* Blocco di testo:
********************

Con la diciottesima conferenza sui cambiamenti climatici, la conferenza di Doha in Qatar (26 novembre-7 dicembre 2012), parte la seconda fase del Protocollo di Kyoto, il cosiddetto “Kyoto 2”. Una fase in cui sarà sempre più centrale il ruolo dell’agricoltura, settore decisivo nella lotta contro il riscaldamento globale.
Il Protocollo di Kyoto (qui il testo originale inglese, qui il testo tradotto in italiano), il grande trattato internazionale sul riscaldamento globale, è stato firmato nel 1997 ed è entrato in vigore nel 2005. Il trattato prevedeva di ridurre a livello globale almeno del 5% (8% a livello di Unione Europea, 6,5% per l’Italia) le emissioni di biossido di carbonio CO2 (il principale gas serra, cioè la principale emissione inquinante responsabile dell’innalzamento delle temperature) rispetto alle emissioni del 1990 nel periodo 2008-2012. Gli obiettivi potevano essere raggiunti da ogni Paese o attraverso un concreto taglio delle emissioni secondo gli standard richiesti, o – in alternativa – usufruendo di meccanismi flessibili che consentivano di compensare un eventuale taglio delle emissioni nel proprio Paese che fosse stato al di sotto della quota richiesta. Questi meccanismi flessibili sono, precisamente: “Clean Development Mechanism”, cioè realizzazione di progetti ambientali a impatto positivo sul piano ecologico ed economico in uno o più Paesi in via di sviluppo); “Joint Implementation” (realizzazione di progetti per ridurre le emissioni di ga serra in un altro Paese dello stesso gruppo): “Emission Trading” (mercato dei crediti di emissione, per cui ad esempio un Paese che non ha tagliato le emissioni secondo lo standard richiesto può compensare acquistando “crediti” da un Paese che è al di sopra degli obiettivi posti da Kyoto); “Sinks” (ottenimento di “crediti” attraverso attività di riforestazione e rivegetazione).

********************

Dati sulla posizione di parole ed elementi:
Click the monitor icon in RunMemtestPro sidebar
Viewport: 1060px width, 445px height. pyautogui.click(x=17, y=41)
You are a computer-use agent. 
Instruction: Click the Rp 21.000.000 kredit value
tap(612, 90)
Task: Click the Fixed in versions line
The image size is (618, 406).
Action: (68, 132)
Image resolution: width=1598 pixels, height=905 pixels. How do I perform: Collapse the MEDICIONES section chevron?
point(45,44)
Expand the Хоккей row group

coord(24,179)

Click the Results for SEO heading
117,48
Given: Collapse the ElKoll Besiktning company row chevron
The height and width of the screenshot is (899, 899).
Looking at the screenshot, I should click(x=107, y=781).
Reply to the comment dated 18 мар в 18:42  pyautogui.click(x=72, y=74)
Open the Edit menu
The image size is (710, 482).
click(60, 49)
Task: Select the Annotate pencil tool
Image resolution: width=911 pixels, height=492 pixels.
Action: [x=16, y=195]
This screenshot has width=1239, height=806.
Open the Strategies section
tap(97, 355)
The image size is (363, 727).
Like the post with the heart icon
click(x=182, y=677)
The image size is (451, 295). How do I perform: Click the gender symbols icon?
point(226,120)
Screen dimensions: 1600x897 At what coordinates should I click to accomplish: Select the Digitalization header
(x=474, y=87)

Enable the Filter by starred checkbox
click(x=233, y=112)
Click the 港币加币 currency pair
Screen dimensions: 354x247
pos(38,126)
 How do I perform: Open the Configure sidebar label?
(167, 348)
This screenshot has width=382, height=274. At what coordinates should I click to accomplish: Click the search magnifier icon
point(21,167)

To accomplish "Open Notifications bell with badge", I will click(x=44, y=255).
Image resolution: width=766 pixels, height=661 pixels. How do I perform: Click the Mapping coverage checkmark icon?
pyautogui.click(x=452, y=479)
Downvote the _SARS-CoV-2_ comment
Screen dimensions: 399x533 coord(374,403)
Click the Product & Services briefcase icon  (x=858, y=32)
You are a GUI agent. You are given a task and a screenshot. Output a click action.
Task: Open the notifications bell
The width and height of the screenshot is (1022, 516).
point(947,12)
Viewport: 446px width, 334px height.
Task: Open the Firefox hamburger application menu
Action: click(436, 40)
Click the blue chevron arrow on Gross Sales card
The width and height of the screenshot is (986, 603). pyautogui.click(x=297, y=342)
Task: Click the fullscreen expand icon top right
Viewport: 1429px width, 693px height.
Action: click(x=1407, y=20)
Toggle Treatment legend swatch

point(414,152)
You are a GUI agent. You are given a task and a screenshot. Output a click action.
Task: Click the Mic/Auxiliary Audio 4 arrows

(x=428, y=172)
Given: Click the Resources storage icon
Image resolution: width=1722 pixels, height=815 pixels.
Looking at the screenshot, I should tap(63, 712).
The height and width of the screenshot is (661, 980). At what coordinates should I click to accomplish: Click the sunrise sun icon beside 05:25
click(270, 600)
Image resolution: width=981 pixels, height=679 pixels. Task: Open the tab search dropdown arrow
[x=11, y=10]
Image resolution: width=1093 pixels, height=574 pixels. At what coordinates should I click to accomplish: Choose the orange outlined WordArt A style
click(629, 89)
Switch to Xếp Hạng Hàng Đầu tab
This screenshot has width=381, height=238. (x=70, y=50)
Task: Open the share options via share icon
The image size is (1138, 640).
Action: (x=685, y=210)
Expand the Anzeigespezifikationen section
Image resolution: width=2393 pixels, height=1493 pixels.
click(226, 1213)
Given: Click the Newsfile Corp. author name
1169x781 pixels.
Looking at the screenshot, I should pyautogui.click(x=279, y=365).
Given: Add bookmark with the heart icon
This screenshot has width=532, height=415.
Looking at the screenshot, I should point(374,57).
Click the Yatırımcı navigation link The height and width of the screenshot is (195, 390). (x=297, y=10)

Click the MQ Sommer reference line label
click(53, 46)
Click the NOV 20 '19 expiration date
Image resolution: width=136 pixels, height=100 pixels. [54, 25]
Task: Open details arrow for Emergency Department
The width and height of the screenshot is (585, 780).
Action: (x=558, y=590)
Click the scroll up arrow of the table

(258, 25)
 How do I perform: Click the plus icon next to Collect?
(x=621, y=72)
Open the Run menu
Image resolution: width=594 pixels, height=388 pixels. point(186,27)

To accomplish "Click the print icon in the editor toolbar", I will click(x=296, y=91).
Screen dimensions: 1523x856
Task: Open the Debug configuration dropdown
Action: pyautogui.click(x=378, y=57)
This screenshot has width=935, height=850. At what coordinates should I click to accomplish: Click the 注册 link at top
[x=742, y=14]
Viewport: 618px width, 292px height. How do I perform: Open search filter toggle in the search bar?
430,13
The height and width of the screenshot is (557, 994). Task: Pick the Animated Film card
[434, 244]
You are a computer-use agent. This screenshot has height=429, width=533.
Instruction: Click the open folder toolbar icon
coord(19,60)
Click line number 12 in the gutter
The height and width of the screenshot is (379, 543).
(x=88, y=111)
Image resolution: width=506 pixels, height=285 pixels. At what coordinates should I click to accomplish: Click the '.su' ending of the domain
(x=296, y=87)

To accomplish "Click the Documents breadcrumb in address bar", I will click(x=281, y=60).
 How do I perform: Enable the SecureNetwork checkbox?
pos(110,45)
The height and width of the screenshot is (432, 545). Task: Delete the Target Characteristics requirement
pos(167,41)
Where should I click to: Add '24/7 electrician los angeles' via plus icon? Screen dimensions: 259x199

********************

* Consegna:
Prosegui il testo sul Protocollo di Kyoto partendo dopo la sua ultima frase.

* Soluzione:
In attesa di conoscere i dati completi sull’andamento delle emissioni nel periodo 2008-2012, e quindi sapere se e in che misura il Protocollo di Kyoto è stato rispettato (il periodo fissato dal Protocollo è finito da pochissimo, precisamente il 31 dicembre 2012), la conferenza di Doha del 26 novembre-7 dicembre 2012 ha dato il via alla seconda fase della lotta al riscaldamento globale, il cosiddetto “Kyoto2”, che prevede una riduzione delle emissioni a una quota su cui però al momento non c’è ancora un’intesa (si parla per l’entrata in vigore del 2015, e per la Ue dovremmo essere su un obiettivo del 20% di emissioni in meno in cinque anni; l’obiettivo ultimo, in ogni caso, è riuscire a mantenere l’aumento della temperatura globale al di sotto dei 2 °C ).
Un problema non da poco riguarda il numero e l’entità dei Paesi aderenti. Secondo le regole Kyoto sarebbe entrato in vigore quando fosse stato ratificato da almeno 55 nazioni e se queste nazioni fossero state nel loro complesso responsabili della produzione di almeno il 55% delle emissioni globali. Il trattato ha quindi potuto entrare in vigore soltanto sette anni e due mesi dopo la firma, quando questa soglia minima è stata raggiunta con la ratifica da parte della Russia. Di fatto Kyoto è stato sottoscritto da 141 nazioni, ma con alcune defezioni decisive, in particolare gli Stati Uniti (Paese non aderente) e la Cina (Paese formalmente aderente ma esonerato dagli obblighi fissati dal Protocollo). L’assenza di questi Paesi è gravissima, se si pensa che da soli gli stati Uniti sono responsabili di circa il 36% delle emissioni globali di biossido di carbonio, e gli Stati Uniti e la Cina insieme producono oltre la metà delle emissioni globali di gas serra. E la situazione è ulteriormente peggiorata alla conferenza di Doha: al momento a Kyoto2 non hanno aderito né Stati Uniti e Cina, né altri Paesi forti emettitori come India, Russia, Sud Africa, Brasile, Giappone e Canada. Per questo sia il WWF che Greenpeace al momento hanno parlato di un “mezzo fallimento” e il Ministro dell’Ambiente italiano Corrado Clini ha dichiarato: “molti hanno messo i cambiamenti climatici in basso nell’agenda, con la scusa della crisi, ma è un errore, perché i disastri causati dai cambiamenti climatici mettono a rischio anche l’economia, quindi i due discorsi vanno portati avanti assieme. Peraltro si sarebbe potuto ottenere molto di più se gli Usa, dopo la rielezione di Obama, avessero preso degli impegni, ma ci dicono che sono bloccati dal Congresso a maggioranza repubblicana”.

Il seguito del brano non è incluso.